Staircase designs are incomplete stepped wedge designs that, unlike standard stepped wedge designs, require clusters to contribute data for only a limited number of trial periods. Previous work has provided formulae based on asymptotic results for the calculation of the power of staircase designs to detect treatment effects of interest.

METHODS

We conduct a simulation study to assess the finite sample performance of these formulae, and the impact of misspecifying the correlation structure when analysing data from staircase designs on inference for the treatment effect, under a range of realistic trial settings.
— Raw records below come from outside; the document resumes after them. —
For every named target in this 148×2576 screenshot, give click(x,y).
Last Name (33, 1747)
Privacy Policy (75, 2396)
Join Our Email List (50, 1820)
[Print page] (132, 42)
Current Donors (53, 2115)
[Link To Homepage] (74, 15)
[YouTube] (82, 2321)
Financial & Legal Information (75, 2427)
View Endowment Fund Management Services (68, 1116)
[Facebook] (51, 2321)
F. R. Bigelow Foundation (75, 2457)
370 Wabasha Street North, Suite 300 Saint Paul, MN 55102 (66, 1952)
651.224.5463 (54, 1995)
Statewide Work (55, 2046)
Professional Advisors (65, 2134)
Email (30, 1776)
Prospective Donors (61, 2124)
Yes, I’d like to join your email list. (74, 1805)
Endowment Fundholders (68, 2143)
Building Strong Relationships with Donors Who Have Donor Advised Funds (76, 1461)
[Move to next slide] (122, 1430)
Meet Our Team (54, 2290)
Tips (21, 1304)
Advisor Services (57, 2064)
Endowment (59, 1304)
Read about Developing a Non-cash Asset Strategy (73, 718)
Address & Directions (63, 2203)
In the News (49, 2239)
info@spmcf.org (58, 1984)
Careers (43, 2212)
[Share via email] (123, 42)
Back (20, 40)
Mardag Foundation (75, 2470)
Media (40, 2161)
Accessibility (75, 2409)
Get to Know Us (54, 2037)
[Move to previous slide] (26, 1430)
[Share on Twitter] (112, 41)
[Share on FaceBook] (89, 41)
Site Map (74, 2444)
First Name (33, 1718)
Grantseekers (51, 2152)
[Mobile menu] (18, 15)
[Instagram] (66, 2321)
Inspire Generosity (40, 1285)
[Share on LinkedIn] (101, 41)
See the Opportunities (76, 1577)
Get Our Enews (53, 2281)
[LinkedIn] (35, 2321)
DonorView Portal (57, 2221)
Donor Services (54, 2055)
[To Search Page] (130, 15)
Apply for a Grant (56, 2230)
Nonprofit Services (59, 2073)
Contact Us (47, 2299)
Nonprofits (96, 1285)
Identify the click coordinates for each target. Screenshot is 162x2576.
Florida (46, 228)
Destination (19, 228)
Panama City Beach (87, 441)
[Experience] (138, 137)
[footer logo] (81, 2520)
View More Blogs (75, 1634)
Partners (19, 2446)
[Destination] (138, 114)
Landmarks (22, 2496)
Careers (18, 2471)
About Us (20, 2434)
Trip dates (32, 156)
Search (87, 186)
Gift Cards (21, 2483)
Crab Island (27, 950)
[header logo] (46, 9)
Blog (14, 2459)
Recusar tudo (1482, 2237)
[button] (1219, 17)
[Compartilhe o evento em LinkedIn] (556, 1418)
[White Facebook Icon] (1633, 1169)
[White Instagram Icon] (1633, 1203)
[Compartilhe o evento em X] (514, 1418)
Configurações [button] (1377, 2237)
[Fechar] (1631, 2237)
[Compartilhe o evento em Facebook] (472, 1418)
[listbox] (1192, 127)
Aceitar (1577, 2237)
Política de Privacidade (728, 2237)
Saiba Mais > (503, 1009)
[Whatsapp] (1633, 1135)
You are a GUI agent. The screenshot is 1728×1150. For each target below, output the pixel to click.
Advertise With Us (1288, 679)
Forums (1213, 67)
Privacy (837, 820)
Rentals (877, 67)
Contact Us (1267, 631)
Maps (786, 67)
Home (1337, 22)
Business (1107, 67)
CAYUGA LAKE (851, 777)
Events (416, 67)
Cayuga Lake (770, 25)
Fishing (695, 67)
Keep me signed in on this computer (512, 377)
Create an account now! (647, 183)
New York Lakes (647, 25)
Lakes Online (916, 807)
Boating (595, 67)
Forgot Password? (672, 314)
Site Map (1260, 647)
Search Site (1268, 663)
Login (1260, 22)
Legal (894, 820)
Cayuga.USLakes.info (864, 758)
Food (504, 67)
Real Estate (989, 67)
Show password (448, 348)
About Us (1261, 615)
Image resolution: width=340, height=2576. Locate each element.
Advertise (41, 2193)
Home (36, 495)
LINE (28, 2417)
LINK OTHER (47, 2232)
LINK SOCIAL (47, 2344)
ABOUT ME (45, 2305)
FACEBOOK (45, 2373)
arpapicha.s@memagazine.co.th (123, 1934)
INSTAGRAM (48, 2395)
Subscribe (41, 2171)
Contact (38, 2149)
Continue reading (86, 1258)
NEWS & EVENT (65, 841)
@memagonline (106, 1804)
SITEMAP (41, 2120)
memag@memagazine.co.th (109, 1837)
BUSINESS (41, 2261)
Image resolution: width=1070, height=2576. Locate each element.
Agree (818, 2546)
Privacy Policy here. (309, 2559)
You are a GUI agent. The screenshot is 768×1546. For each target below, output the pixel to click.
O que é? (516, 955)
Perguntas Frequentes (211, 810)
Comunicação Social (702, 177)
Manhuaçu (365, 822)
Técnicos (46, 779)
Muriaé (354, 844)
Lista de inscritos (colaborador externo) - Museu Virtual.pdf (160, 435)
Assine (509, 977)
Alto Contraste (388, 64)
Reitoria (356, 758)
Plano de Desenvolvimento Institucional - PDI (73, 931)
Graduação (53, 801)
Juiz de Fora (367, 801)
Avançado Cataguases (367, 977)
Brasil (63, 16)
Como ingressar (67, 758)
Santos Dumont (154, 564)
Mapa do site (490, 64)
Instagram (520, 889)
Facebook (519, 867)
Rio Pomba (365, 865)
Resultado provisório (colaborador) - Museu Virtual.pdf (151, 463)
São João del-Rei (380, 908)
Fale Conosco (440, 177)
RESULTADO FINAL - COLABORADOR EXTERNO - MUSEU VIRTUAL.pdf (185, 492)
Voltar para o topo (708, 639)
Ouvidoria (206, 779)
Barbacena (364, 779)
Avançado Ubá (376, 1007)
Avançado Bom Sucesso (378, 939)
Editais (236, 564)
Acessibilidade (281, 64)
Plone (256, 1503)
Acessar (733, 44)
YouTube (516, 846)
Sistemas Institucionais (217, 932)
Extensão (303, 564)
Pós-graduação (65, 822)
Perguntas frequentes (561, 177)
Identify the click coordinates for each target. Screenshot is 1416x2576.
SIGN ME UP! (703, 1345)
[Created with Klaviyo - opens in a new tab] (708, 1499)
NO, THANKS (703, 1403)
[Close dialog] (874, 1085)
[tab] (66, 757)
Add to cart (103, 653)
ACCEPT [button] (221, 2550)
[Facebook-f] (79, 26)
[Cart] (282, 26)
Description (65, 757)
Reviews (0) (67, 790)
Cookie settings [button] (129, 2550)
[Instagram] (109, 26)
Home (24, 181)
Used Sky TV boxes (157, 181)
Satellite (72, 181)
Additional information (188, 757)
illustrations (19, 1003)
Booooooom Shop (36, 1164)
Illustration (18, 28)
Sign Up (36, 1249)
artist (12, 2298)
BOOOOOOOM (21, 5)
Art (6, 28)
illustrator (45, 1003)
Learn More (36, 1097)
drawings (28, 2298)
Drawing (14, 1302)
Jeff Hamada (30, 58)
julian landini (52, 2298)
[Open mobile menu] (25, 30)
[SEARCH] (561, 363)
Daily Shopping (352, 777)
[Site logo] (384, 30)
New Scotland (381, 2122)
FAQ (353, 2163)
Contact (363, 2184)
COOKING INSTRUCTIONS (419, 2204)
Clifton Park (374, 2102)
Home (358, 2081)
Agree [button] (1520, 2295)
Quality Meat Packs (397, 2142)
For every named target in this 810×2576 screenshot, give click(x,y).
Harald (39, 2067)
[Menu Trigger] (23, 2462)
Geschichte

This study focuses on basic staircase designs with one control period followed by one intervention period in each sequence. We simulate staircase trial datasets with continuous outcomes and a repeated cross-sectional measurement scheme under exchangeable and block-exchangeable intracluster correlation structures, and then fit linear mixed models with linear and categorical time period effects. For settings with a small number of clusters, Kenward-Roger and Satterthwaite small-sample corrections are applied. Comparisons are made between nominal and observed Type I error rates, and theoretically-derived study power and empirical power. The impact on inference for the treatment effect when misspecifying the intracluster correlation structure is assessed through considering performance metrics including bias and 95% confidence interval coverage.

RESULTS

Data analysis assuming an exchangeable correlation structure and application of the Satterthwaite correction controls Type I error well when the correlation structure is correctly specified, and there are a sufficient number of clusters. For the true block-exchangeable model, when fitting the correct model with the Satterthwaite correction, the observed Type I error (empirical power) can be higher (lower) than the nominal (i.e., theoretical) value when there is only 1 cluster per sequence, but otherwise, it aligns well with the nominal (theoretical) value. Misspecification of the correlation structure (fitting an exchangeable model when the true structure is block-exchangeable) can lead to inflated Type I error and poor confidence interval coverage.

CONCLUSIONS

Staircase designs with one cluster per sequence should be used with caution. Additionally, using a correlation structure that allows for decay is preferable for making valid inferences for the estimation of the treatment effect.